**TASK DIRECTIONS:** No line before the one holding "The height and" is wanted; restate word for word that line and all lines after it to the end of the entries, excluding pictures.

**DATASET RECORDS:**
━━━━━━━━━━━━━━━━━━━━━━━━━━━━━━

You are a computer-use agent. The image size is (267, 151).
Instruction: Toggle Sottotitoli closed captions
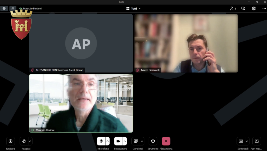(x=241, y=141)
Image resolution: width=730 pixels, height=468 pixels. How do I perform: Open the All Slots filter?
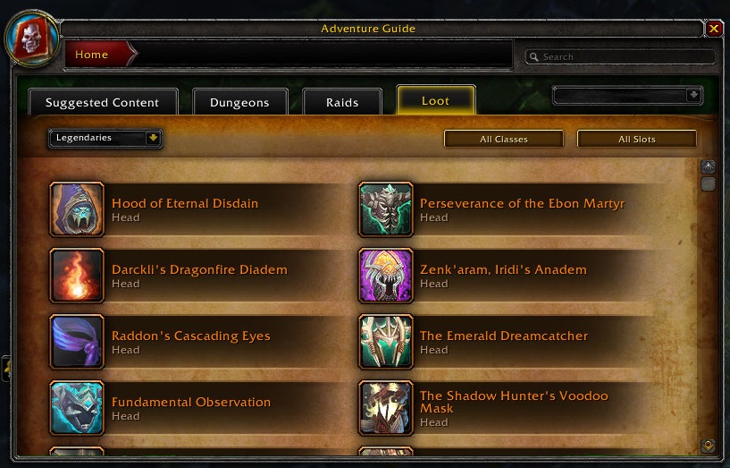click(637, 139)

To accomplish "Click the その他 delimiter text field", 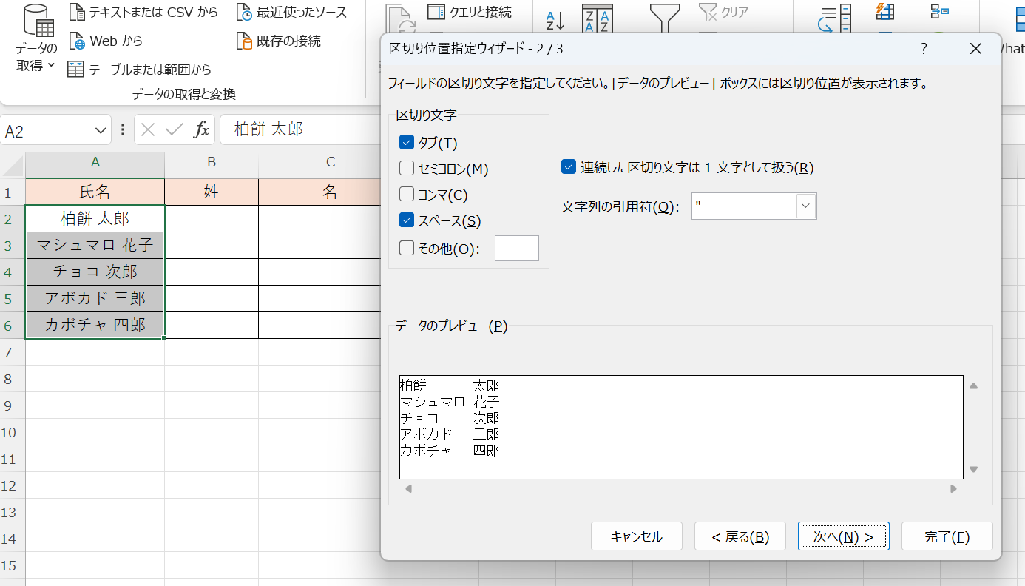I will 516,249.
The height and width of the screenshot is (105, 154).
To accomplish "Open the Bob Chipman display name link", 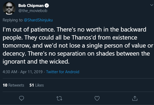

━━━━━━━━━━━━━━━━━━━━━━━━━━━━━━

**ANSWER TO THIS EXERCISE:**
The height and width of the screenshot is (105, 154).
To accomplish "Open the Bob Chipman display name link", 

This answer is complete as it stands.